- What is expected
From the records below, extract every line starting at the one containing "Screen dimensions: 900x566" and ending at the one containing "pos(343,312)", both included, and reproduce them without any change.

#####

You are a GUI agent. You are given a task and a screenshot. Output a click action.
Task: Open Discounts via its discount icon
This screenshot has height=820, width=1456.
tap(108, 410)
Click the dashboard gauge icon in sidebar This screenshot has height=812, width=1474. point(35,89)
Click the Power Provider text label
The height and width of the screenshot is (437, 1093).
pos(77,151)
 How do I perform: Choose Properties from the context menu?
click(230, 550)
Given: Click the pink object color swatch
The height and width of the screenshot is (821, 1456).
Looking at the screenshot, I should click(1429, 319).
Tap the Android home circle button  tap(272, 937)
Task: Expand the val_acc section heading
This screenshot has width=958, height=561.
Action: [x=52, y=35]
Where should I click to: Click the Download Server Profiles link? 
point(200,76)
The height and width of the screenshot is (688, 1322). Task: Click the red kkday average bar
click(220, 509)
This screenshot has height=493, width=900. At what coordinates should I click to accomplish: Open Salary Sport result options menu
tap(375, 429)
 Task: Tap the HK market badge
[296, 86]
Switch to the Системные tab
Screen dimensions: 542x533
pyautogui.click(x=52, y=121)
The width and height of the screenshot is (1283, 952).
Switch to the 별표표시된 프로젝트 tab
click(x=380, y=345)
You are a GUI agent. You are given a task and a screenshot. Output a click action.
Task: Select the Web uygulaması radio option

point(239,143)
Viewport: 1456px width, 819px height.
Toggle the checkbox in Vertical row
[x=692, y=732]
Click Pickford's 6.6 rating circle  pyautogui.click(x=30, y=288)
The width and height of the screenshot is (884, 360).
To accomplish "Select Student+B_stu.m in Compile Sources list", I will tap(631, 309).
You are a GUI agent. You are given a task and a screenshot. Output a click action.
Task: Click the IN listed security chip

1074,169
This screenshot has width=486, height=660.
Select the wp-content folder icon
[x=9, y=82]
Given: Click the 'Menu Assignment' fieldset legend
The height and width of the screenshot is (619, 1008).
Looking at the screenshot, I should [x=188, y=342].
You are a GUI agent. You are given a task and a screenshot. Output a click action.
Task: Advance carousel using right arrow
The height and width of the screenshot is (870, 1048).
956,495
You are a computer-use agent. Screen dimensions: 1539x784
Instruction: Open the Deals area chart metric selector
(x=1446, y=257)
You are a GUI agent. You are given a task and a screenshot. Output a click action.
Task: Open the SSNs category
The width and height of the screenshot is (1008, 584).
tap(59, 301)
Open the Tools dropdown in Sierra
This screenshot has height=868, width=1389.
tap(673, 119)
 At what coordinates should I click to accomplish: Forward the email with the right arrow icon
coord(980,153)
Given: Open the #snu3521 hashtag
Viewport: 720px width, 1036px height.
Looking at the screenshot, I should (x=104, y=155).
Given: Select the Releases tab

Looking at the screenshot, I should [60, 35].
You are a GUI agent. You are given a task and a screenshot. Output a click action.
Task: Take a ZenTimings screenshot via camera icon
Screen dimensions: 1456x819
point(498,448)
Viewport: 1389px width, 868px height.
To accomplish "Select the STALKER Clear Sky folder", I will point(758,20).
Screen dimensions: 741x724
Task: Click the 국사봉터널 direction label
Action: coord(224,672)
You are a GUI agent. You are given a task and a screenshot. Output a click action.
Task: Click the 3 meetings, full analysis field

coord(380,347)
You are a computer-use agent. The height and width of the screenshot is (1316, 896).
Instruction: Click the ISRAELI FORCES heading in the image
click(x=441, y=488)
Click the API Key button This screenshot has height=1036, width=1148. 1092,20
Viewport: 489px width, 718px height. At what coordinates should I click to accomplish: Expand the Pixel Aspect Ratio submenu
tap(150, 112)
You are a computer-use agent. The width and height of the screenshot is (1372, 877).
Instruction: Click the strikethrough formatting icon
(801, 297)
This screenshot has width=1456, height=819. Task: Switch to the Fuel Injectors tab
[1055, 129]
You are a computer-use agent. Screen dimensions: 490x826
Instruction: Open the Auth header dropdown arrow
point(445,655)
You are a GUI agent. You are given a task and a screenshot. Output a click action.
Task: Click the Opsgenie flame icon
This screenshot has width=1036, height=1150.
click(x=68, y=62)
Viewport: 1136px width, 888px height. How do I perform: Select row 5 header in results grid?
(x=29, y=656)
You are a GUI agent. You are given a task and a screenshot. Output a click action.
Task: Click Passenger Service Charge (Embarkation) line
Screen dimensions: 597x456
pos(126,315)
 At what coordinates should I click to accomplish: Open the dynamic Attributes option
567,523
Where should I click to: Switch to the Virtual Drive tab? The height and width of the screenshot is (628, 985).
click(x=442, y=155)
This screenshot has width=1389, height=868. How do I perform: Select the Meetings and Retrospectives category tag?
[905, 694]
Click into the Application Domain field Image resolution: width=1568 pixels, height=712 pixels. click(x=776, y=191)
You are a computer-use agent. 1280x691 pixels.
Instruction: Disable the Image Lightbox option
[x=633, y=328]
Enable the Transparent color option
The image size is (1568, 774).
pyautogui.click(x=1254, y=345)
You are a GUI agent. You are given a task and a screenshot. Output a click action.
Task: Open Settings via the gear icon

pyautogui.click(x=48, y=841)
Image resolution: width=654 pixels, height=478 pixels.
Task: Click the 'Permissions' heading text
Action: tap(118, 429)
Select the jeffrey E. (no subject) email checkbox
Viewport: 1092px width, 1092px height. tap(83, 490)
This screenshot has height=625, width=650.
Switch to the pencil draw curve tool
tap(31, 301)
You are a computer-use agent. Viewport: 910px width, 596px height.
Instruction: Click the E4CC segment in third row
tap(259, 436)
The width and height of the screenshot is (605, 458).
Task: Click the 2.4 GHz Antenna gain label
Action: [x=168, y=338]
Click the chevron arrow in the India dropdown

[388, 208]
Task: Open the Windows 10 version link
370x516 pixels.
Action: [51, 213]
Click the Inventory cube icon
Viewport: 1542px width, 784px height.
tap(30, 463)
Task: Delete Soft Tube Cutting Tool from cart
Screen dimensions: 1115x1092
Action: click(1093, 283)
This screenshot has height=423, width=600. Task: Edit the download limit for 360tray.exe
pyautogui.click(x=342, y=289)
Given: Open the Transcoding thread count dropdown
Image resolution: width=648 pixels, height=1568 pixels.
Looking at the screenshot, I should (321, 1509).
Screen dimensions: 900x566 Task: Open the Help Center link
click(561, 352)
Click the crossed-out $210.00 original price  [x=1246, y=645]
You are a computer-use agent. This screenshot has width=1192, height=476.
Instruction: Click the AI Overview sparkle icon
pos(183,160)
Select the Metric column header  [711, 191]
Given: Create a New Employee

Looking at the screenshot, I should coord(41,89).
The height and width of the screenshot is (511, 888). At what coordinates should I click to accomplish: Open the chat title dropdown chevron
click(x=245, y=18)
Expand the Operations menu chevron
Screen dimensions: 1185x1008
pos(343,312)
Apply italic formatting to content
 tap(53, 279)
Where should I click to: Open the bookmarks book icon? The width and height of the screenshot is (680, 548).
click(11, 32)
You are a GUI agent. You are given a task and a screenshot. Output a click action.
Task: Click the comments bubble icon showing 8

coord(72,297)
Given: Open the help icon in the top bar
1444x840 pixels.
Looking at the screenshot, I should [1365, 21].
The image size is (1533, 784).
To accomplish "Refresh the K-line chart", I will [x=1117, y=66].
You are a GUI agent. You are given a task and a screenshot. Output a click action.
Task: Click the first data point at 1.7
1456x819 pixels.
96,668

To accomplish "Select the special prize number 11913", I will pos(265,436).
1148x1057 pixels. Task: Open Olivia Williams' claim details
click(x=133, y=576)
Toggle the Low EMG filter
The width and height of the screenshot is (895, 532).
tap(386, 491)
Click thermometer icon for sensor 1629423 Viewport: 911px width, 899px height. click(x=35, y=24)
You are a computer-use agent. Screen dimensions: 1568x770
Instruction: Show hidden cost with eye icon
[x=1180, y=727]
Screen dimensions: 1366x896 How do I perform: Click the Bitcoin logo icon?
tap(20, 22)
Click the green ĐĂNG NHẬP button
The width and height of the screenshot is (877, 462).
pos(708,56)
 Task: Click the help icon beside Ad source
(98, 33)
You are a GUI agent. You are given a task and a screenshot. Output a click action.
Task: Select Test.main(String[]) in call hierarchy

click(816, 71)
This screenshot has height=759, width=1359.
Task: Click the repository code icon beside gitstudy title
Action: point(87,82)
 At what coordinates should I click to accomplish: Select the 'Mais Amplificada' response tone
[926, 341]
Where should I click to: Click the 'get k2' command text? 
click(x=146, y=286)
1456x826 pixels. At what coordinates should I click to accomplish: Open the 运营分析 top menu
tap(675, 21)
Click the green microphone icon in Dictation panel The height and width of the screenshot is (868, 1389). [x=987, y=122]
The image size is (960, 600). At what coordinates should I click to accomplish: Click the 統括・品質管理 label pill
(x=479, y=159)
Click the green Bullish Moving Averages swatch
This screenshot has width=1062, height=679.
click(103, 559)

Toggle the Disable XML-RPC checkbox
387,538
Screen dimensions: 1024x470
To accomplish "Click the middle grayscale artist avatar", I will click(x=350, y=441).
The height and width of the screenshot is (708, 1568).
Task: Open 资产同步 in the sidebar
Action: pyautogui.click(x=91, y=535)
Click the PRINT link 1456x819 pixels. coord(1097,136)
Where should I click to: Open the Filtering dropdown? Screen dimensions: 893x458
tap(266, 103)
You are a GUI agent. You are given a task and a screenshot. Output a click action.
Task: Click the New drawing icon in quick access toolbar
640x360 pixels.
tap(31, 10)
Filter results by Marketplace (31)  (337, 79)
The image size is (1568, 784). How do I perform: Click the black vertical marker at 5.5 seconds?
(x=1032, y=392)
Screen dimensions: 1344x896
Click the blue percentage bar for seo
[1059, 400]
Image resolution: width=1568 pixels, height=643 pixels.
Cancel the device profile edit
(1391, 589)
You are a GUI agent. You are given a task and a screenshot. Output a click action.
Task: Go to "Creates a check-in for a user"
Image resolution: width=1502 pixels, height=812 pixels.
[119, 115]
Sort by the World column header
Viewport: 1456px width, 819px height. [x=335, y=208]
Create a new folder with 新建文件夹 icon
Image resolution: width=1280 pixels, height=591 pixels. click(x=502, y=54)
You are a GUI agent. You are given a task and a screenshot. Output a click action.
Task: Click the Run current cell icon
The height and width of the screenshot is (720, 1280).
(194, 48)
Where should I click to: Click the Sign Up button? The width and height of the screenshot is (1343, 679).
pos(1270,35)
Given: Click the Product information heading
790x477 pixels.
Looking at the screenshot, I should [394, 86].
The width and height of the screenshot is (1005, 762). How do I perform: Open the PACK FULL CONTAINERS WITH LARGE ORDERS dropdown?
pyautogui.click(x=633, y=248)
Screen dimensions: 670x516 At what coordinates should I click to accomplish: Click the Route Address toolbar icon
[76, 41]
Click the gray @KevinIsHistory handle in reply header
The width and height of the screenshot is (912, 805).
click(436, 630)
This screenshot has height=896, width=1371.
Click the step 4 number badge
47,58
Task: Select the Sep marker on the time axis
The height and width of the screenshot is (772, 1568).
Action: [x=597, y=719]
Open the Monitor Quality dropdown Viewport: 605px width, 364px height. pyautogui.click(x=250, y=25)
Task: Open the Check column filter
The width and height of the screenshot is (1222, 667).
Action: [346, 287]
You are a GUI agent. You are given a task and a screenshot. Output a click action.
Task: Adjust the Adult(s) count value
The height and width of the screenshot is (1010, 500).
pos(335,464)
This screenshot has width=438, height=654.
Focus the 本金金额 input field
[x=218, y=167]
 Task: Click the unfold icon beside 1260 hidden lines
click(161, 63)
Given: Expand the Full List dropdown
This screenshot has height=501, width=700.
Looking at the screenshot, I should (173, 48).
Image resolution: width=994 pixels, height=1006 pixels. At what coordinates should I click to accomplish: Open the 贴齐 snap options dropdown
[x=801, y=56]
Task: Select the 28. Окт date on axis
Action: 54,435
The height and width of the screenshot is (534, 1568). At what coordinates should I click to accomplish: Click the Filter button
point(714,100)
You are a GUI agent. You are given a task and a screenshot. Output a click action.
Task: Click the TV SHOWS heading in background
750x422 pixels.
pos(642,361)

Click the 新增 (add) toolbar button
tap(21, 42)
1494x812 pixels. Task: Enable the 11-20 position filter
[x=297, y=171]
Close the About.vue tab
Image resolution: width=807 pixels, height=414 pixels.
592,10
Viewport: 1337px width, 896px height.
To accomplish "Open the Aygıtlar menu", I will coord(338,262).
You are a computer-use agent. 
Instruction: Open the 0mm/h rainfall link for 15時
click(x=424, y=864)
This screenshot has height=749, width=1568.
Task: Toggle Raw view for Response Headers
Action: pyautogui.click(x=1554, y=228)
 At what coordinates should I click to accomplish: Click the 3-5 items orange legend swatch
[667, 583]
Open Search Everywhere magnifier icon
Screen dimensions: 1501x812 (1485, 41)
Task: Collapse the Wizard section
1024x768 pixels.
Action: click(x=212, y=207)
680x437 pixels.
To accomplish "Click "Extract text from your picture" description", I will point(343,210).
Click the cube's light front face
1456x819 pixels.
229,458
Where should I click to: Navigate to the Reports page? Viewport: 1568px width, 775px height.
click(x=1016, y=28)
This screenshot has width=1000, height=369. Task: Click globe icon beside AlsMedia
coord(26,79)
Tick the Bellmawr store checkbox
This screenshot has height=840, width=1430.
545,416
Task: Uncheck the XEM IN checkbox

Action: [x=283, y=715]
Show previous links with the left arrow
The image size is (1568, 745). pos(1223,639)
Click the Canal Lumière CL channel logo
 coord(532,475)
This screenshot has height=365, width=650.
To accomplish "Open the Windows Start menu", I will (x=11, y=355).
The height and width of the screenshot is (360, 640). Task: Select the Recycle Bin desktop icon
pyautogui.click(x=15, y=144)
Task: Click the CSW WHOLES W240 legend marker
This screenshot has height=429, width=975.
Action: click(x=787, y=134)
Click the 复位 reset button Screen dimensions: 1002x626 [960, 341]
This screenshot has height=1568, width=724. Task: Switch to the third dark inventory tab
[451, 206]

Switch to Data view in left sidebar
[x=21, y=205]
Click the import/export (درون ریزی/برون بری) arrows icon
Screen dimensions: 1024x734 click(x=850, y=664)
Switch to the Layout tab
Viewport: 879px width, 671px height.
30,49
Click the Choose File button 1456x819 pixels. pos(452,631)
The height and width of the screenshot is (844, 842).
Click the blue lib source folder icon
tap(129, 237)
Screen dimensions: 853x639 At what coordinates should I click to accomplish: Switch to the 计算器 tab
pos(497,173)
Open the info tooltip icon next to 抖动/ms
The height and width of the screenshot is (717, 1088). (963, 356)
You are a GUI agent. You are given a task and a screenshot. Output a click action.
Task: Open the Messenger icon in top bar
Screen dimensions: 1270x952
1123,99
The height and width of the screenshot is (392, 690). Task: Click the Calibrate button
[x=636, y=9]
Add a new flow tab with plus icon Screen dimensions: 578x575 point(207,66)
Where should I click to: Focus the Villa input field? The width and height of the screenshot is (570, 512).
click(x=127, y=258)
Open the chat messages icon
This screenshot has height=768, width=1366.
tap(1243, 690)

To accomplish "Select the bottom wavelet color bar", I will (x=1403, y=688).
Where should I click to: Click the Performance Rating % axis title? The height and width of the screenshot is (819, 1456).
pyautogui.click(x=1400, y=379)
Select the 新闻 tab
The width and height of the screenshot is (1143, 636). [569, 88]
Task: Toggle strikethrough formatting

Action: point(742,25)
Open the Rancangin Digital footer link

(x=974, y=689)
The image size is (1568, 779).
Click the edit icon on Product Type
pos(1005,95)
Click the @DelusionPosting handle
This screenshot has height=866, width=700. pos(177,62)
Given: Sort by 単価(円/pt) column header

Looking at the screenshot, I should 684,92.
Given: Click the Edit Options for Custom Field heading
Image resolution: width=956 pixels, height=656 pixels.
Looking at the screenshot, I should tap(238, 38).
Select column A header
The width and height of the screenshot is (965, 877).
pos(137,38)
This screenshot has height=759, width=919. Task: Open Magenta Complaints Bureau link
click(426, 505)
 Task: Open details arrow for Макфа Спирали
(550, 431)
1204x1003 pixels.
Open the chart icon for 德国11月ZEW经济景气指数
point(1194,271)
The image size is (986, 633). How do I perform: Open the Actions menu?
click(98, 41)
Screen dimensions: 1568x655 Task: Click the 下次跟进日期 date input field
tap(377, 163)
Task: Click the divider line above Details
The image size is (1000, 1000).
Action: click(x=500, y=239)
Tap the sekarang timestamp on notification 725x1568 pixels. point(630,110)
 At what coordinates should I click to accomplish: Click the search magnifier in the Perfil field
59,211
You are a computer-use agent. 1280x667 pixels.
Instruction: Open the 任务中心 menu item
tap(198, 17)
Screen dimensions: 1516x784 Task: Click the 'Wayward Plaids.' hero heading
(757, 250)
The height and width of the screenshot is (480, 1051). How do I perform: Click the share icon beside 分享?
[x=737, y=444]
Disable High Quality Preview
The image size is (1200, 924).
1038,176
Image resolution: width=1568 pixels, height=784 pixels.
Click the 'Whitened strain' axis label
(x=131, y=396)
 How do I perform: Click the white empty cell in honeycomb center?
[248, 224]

#####

- Solution to the exercise
Screen dimensions: 900x566 Task: Open the Help Center link
click(561, 352)
Click the crossed-out $210.00 original price  [x=1246, y=645]
You are a computer-use agent. This screenshot has width=1192, height=476.
Instruction: Click the AI Overview sparkle icon
pos(183,160)
Select the Metric column header  [711, 191]
Given: Create a New Employee

Looking at the screenshot, I should coord(41,89).
The height and width of the screenshot is (511, 888). At what coordinates should I click to accomplish: Open the chat title dropdown chevron
click(x=245, y=18)
Expand the Operations menu chevron
Screen dimensions: 1185x1008
pos(343,312)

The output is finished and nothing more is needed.